Au Botswana, 19% de la population totale est séropositive, soit 300 000 personnes. Le pays a pourtant répondu rapidement à l’épidémie.
Act Up était au Botswana en novembre dernier. Cette démocratie de plus de 1,6 millions d’habitants est au cœur de la région la plus touchée par l’épidémie de sida. Le Botswana a le triste privilège d’avoir la plus forte prévalence au monde : 38,8 % des femmes enceintes adultes sont atteintes, 19% de la population totale est séropositive, soit 300 000 personnes. Cette véritable catastrophe sanitaire met en jeu l’avenir du pays. L’espérance de vie n’est plus maintenant que de 46 ans et devrait tomber à 29 ans en 2010 si la tendance se poursuit.

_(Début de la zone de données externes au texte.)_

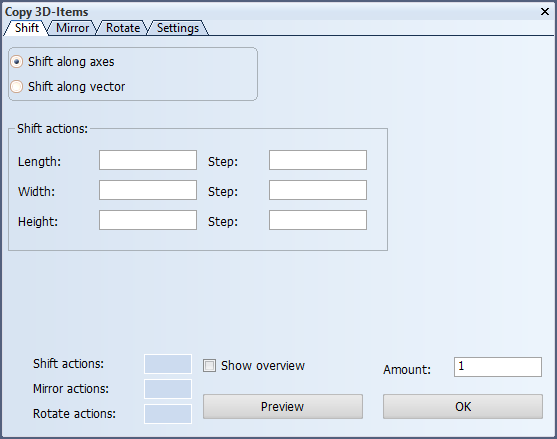557x439 pixels.
Task: Click the Mirror actions counter box
Action: pyautogui.click(x=168, y=389)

Les services de santé sont débordés, tous les secteurs d’activité sont atteints. Le gouvernement actuel, en place depuis 1998, a pourtant répondu rapidement à l’épidémie. Le Président de la République s’est engagé publiquement et plusieurs associations sont actives dans la lutte contre le sida. Il existe une prévention de la transmission mère-enfant, nationale et gratuite, depuis plusieurs années. Le Botswana a été l’un des pays les plus engagés dans le combat pour l’accès aux génériques. Mais depuis la conférence mondiale de Durban, en 1999, la situation a changé. Un partenariat gouvernemental avec la fondation Bill Gates et le laboratoire pharmaceutique Merck a été signé : 100 millions de dollars ont ainsi été proposés au pays, notamment pour la mise en place d’un programme de traitements antirétroviraux utilisant des produits de marque et non des génériques.Deuxième phase
Après une phase pilote en 2001 concernant 200 personnes, le programme national d’accès aux ARV passe maintenant à la deuxième étape : soigner 110 000 malades sur 4 villes (19 000 la première année, puis 20 000 par an sur 5 ans). Le programme prévoit au final de mettre sous ARV l’ensemble des séropositifs qui en auront besoin. Le projet, lancé en janvier 2002, a pris du retard. Le premier site, celui de la capitale, est entré en activité fin avril. Fin novembre, 2 400 personnes, sur les 6 500 prévues sur ce site, étaient sous ARV, et le deuxième site venait alors juste d’ouvrir. Le retard est dû en partie au manque de personnel qualifié (médecins, infirmiers, laborantins). On peut aussi s’interroger sur la durabilité du financement Merck-Gates, mais l’objectif de 110 000 personnes ne sera pas atteint dans les temps prévus. La prise en charge est gratuite et les standards de soins sont occidentaux, exception faite du nombre de lignes thérapeutiques et de l’observance encadrée par le » buddy programme » : un membre de la famille, un ami ou encore un membre associatif vient aux consultations et aide le malade à suivre son traitement dans la durée. La mise sous traitement se fait si les CD4 sont inférieurs à 200 ou en cas d’infection opportuniste. La première ligne est composée d’AZT+3TC associés à la névirapine ou l’éfavirenz . Dans les faits, l’éfavirenz est prescrit aux hommes et la névirapine aux femmes. En cas d’échec, le protocole suivi est alors ddI+d4T+ nelfinavir. D’autres molécules peuvent aussi être utilisées : saquinavir + ritonavir ou abacavir. Pour le directeur des services de santé, le coût du programme prévu en 2003 est exorbitant et les ressources nationales sont insuffisantes. Les médicaments engloutissent 46% du budget et le Botswana a besoin de financements étrangers. Même si le pays reste ouvert à l’achat de génériques, l’aide occidentale reste jusqu’ici conditionnée à l’achat de médicaments de marque. Elle permet au final au Botswana de fournir des traitements à un plus grand nombre de personnes que s’il se contentait de ses propres ressources et se fournissait en ARV auprès des génériqueurs indiens. L’approche est donc pragmatique, au moment même où son puissant voisin, l’Afrique du Sud, pourtant victorieux au procès de Pretoria, tergiverse encore pour soigner ses millions de malades.